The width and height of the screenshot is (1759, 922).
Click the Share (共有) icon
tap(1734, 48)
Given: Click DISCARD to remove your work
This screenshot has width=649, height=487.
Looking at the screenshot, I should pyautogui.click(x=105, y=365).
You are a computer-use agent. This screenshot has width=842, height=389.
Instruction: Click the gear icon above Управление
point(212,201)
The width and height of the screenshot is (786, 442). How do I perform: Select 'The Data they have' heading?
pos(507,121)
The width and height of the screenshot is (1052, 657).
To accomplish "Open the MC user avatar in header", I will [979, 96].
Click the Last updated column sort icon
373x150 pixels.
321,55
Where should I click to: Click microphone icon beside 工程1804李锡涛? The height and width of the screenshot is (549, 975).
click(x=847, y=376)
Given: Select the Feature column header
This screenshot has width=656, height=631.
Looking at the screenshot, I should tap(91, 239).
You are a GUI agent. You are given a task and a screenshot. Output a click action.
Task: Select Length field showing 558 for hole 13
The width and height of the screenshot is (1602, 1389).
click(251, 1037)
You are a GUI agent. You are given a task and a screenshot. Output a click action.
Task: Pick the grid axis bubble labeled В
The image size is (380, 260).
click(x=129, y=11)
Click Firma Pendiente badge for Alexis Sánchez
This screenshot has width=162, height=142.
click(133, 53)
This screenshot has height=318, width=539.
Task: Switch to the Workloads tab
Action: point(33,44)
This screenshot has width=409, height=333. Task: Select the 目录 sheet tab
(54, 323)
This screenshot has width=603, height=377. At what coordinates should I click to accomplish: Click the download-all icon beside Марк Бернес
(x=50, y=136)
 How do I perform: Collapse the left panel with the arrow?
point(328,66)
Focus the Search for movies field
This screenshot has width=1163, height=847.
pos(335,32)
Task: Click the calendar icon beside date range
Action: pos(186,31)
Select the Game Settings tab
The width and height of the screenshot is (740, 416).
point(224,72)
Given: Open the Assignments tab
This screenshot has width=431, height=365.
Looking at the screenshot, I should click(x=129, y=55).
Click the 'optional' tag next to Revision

|---|

= WHAT IS BEING ASKED =
Transcribe the entire listing without a single omission.

= ANSWER TO THIS PROBLEM =
The width and height of the screenshot is (1759, 922).
Click the Share (共有) icon
tap(1734, 48)
Given: Click DISCARD to remove your work
This screenshot has width=649, height=487.
Looking at the screenshot, I should pyautogui.click(x=105, y=365).
You are a computer-use agent. This screenshot has width=842, height=389.
Instruction: Click the gear icon above Управление
point(212,201)
The width and height of the screenshot is (786, 442). How do I perform: Select 'The Data they have' heading?
pos(507,121)
The width and height of the screenshot is (1052, 657).
To accomplish "Open the MC user avatar in header", I will [979, 96].
Click the Last updated column sort icon
373x150 pixels.
321,55
Where should I click to: Click microphone icon beside 工程1804李锡涛? The height and width of the screenshot is (549, 975).
click(x=847, y=376)
Given: Select the Feature column header
This screenshot has width=656, height=631.
Looking at the screenshot, I should tap(91, 239).
You are a GUI agent. You are given a task and a screenshot. Output a click action.
Task: Select Length field showing 558 for hole 13
The width and height of the screenshot is (1602, 1389).
click(251, 1037)
You are a GUI agent. You are given a task and a screenshot. Output a click action.
Task: Pick the grid axis bubble labeled В
The image size is (380, 260).
click(x=129, y=11)
Click Firma Pendiente badge for Alexis Sánchez
This screenshot has width=162, height=142.
click(133, 53)
This screenshot has height=318, width=539.
Task: Switch to the Workloads tab
Action: point(33,44)
This screenshot has width=409, height=333. Task: Select the 目录 sheet tab
(54, 323)
This screenshot has width=603, height=377. At what coordinates should I click to accomplish: Click the download-all icon beside Марк Бернес
(x=50, y=136)
 How do I perform: Collapse the left panel with the arrow?
point(328,66)
Focus the Search for movies field
This screenshot has width=1163, height=847.
pos(335,32)
Task: Click the calendar icon beside date range
Action: pos(186,31)
Select the Game Settings tab
The width and height of the screenshot is (740, 416).
point(224,72)
Given: Open the Assignments tab
This screenshot has width=431, height=365.
Looking at the screenshot, I should click(x=129, y=55).
Click the 'optional' tag next to Revision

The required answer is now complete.